According to Merriam-Webster, the definition of accountability is: “an obligation or willingness to accept responsibility or to account for one’s actions.”
While this definition provides some insight, leadership expert and best-selling author Simon Sinek gets to the heart of accountability best. In an interview with Capture Your Flag, he explains: “We are not accountable to ourselves. We are accountable to others. As social animals, we feel a responsibility to each other.” Making excuses for behaviors and actions naturally becomes more difficult when the happiness or livelihood of someone you care about is on the line.
Why is Accountability Important?
With this definition in mind, the impact of accountability becomes clear. Accountability is important because it builds trust, support, and bonds with people you care about. In business, a team can’t thrive without a culture of accountability, because it’s the glue that keeps everyone working together toward a collective, defined organizational mission.
As Patrick Lencioni writes in The Five Dysfunctions of a Team, “Once we achieve clarity and buy-in, it is then that we have to hold each other accountable for what we sign up to do, for high standards of performance and behavior. And as simple as that sounds, most executives hate to do it, especially when it comes to a peer’s behavior.”
The Benefits of Accountability in the Workplace
Modeling and teaching accountability as a positive and healthy part of company culture helps leaders reclaim the true concept. Instead of regarding it as a source of shame or negative criticism, the team quickly begins to understand what accountability really is, and when and how to use it.
By doing so, employers can help people change their perception of what it means to hold themselves and others accountable. As a result, the whole company reaps the benefits of a workplace where accountability is the status quo.
For example, the benefits of accountability at work are:
- Eliminating the facade of perfectionism
- Creating a team that takes ownership of their responsibilities
- Meeting marks of high-performance
- Opening communication lines by providing consistent feedback
- Encouraging more emotionally intelligent conversations and interactions
- Building stronger bonds within the group
- Increasing engagement among individual employees
How do Companies Create a Culture of Accountability?
1. Accountability starts at the top.
Research from Harvard Business Review discovered one out of every two managers is weak in the area of accountability. When business owners and executives don’t model this behavior in an appropriate manner, employees follow suit. In Gallup’s, It’s the Manager, Jim Clifton and Jim Harter explain, “Leaders need to be the first to model these demands because their behavior dictates what employees interpret as a real expectation.”
2. Accountability increases with consistency.

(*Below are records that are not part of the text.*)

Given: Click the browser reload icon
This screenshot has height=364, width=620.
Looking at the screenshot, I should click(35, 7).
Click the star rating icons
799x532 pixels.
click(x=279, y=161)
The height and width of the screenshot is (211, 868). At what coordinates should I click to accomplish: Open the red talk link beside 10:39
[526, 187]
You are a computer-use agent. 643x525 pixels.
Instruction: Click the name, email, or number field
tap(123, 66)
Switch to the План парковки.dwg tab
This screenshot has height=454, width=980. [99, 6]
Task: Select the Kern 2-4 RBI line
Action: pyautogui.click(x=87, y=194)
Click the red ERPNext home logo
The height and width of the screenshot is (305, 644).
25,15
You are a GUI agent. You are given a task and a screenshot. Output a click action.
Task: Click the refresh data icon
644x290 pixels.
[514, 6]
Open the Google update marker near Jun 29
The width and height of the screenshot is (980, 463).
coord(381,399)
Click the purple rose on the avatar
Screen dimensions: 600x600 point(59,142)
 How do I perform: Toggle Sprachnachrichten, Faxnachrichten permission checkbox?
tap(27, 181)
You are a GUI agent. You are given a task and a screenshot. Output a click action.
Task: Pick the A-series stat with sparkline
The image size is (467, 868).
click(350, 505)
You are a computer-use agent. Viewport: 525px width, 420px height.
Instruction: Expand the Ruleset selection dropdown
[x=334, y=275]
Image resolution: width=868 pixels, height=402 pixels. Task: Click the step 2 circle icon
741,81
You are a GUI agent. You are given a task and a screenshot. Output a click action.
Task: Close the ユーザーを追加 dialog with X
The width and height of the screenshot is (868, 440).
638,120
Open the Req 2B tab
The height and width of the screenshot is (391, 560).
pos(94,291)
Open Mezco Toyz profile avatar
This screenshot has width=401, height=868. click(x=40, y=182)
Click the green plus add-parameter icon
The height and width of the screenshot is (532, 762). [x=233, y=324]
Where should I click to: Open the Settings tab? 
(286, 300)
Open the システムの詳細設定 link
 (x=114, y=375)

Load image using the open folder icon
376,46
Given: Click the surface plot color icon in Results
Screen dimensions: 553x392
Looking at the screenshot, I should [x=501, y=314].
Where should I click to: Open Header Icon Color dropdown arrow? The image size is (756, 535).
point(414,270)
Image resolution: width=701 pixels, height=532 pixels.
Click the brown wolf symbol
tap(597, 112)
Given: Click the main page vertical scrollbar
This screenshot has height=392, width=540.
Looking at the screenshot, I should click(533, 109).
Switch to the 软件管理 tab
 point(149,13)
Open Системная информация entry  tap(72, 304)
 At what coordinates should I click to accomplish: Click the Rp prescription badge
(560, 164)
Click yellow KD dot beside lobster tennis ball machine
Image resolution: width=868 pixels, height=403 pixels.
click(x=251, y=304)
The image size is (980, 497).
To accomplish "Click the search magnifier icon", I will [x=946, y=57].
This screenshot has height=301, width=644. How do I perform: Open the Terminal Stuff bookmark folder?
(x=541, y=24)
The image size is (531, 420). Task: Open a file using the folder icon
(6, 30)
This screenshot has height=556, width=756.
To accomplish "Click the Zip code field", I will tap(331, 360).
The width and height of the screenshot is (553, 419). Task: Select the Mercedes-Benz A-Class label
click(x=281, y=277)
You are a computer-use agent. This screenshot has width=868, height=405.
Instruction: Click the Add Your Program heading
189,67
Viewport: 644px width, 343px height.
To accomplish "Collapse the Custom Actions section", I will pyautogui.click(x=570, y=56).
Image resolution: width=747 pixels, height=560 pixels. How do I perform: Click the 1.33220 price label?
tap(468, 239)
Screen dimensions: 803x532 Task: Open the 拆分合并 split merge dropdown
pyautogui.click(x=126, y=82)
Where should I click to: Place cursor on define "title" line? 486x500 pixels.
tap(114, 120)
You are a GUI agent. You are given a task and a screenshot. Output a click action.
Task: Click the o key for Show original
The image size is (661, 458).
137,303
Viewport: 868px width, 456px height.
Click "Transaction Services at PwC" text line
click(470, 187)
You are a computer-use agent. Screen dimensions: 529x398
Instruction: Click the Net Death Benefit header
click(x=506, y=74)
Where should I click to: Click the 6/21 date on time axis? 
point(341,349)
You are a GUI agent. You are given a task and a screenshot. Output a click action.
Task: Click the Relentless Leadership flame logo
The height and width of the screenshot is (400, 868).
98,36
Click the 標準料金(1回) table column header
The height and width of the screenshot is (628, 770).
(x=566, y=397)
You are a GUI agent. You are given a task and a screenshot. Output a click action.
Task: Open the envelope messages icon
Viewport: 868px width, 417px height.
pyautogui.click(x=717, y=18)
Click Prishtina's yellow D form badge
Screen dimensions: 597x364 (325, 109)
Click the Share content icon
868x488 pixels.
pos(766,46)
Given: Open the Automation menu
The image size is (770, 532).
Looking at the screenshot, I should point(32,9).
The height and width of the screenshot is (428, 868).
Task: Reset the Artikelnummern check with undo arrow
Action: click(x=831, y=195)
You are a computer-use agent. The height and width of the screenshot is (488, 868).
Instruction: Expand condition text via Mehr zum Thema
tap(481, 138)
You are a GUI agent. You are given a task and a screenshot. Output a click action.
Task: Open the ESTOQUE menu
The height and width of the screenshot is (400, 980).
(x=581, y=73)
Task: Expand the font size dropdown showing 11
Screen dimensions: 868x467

Accountability requires consistent behavior and action. When repeated, ownership and responsibility only become stronger. That’s why it’s so important for business leaders and their direct reports to regularly interact with one another. One-on-one time ensures employers and employees consistently receive what they need from each other. For example, this could look like setting aside 15 minutes to meet at the end of a workday for questions, support, and feedback. During these meetings, it’s the leader’s responsibility to make sure team members have what they need to succeed. Additionally, employees feel accountable for showing up to the meeting prepared with progress updates, questions, or requests for help.
3. Accountability requires ownership.
Ownership means taking responsibility for a job or task assigned, regardless of the outcome. Accountable leaders feel a sense of duty, pride, and personal obligation to the people they serve. During a TEDx Talk, leadership expert, retired Navy SEAL and best-selling author Jocko Willink says leaders must model and teach extreme ownership. “When a team takes ownership of its problems, the problems get solved . . . Don’t make excuses, don’t blame any other person or any other thing . . . Take ownership of everything in your world. The good and the bad,” he says when defining ownership.
4. Accountability identifies mistakes and lessons learned.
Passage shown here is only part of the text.